While sleep may be, as one researcher put it, “the only important behavior in the search for function,” it clearly plays a role in our health and well-being.

But are we doing it right? What Does Research Say About Sleeping Position?

Is there a correct sleeping position?

Most people prefer to sleep on their side. That’s good to hear, because those who lie on their back tend to sleep poorly or have trouble breathing at night.

In most cases, we move around quite a bit at night. A study of 664 sleepers found that on average, participants sleep on their sides about 54% of their time in bed, about 37% on their backs, and about 7% on their fronts.

Men (particularly those under 35) tend to be the most restless, with more position changes and arm, thigh, and upper back movement throughout the night.

This might not be a bad thing, as it’s generally a good idea to allow your body to move throughout the night.

During sleep, your body will track any pain or discomfort and adjust position accordingly. That is why we usually avoid the development of decubitus (or pressure sores) in everyday life.

If you find that you can’t move because your partner (or dog) is taking up too much space in the bed, consider switching sides or buying a larger bed.

And don’t dress too tight; Give yourself some space to move around on either side.

Comfort is key. There is no quality research that provides clear evidence of an “optimal sleeping position”. Age, weight, environment, activities and whether you are pregnant all play a role in what sleeping position is best for your body.

Ideally, we can find a position that helps us sleep well and one that avoids waking up in pain.

Even with our chosen position, some layouts are better than others. In one study, people who rested in a position that causes spinal rotation (such as the unsupported side-lying position) woke up in the morning with more pain.

We all have a preference for a certain sleeping position. Christian Moro, author provided

Although some forms of side sleeping can put some stress on the spine, side positions still generally seem to be better than the other options.

Which pillow should I choose

Choosing the right pillow is crucial for restful sleep.

A lack of support for the head and neck during sleep has been found to severely affect spinal alignment and cause muscle problems such as neck pain, shoulder pain and muscle stiffness.

Promisingly, the pillow material doesn’t seem to affect the spine. Instead, it’s all about shape and height. A U-shaped pillow can help you sleep longer, and a roll-shaped pillow can relieve morning pain and bedtime pain for people with chronic pain.

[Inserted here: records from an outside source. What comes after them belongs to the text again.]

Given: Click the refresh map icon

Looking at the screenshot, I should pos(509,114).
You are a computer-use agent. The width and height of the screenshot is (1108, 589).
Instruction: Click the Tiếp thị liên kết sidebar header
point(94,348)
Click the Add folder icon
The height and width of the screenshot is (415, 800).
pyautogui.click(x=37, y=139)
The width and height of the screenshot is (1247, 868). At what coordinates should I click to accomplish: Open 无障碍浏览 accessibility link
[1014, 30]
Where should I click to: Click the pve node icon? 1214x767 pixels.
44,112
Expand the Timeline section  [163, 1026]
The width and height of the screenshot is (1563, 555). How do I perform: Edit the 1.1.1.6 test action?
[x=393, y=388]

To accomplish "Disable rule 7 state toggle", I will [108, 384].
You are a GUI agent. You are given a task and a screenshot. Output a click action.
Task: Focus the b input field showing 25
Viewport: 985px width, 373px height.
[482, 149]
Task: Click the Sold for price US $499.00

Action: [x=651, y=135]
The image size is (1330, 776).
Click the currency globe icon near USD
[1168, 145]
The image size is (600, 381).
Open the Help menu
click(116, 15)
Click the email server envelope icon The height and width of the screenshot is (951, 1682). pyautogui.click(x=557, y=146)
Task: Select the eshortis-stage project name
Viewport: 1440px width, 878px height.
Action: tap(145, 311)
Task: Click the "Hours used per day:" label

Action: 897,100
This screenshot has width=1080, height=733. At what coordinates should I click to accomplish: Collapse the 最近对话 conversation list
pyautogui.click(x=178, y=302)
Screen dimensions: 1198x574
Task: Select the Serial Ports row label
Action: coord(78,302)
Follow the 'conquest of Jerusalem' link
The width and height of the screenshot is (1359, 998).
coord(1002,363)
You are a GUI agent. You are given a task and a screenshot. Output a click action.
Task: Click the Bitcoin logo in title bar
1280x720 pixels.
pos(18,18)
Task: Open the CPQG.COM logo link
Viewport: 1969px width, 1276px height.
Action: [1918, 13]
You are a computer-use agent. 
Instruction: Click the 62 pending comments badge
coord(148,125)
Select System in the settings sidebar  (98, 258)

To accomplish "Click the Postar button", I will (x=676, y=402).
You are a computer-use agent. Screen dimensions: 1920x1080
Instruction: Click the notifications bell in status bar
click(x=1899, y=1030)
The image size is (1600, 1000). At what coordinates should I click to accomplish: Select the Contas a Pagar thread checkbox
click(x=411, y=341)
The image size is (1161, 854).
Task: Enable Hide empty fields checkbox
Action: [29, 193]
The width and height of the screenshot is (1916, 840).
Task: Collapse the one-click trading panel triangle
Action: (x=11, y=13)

Unfortunately, science has not given us an answer as to what the optimal mattress is. Since everyone sleeps differently, this would be difficult to compare over the long term.

However, there are bad mattresses. If your bed is sagging, has lost its firmness, is developing noisy springs, or is showing significant signs of wear, you should change your mattress.

Turning the mattress can add to its longevity and improve comfort. This should be done at least once or twice a year.

More tips for a restful sleep

Set a cooler room temperature. The ideal sleeping temperature is 18.3℃ (between 15 and 19℃); Higher temperatures can interfere with sleep.

Allow some air circulation in the room. Not only does it bring nice, fresh air, but it also dissipates accumulated heat, keeping us comfortably cool at night.

Some medications, such as certain types of antihistamines, can make it easier to fall asleep. On the other hand, stimulants like caffeine can drastically affect sleep quality.

Finally, be careful not to go to bed with a full bladder, as getting up at night to urinate can interfere with sleep.